- **Supplied entries**
------------------------------------------------------------------------

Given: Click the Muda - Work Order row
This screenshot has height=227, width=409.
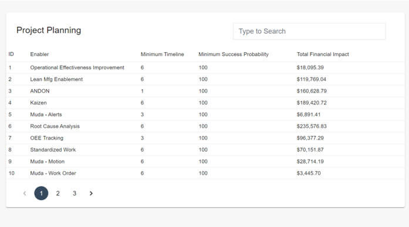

------------------------------------------------------------------------

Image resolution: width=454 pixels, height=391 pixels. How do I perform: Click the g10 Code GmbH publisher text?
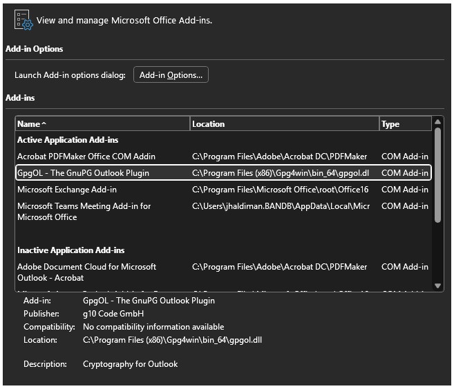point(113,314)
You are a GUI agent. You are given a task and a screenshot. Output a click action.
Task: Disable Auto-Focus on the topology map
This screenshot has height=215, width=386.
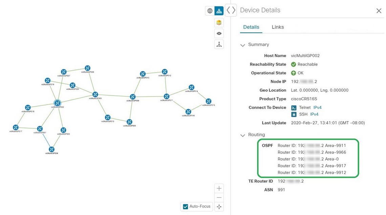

------------------------------------------------------------------------

- **Exercise**
Retype the lines word for word, beginning at the line that contains "Image resolution: width=454" and stopping after the line that contains "This screenshot has height=215, width=386.". Leave the pictures out of your answer.

- **Solution to the problem**
Image resolution: width=454 pixels, height=391 pixels. How do I perform: Click the g10 Code GmbH publisher text?
point(113,314)
You are a GUI agent. You are given a task and a screenshot. Output a click action.
Task: Disable Auto-Focus on the topology map
This screenshot has height=215, width=386.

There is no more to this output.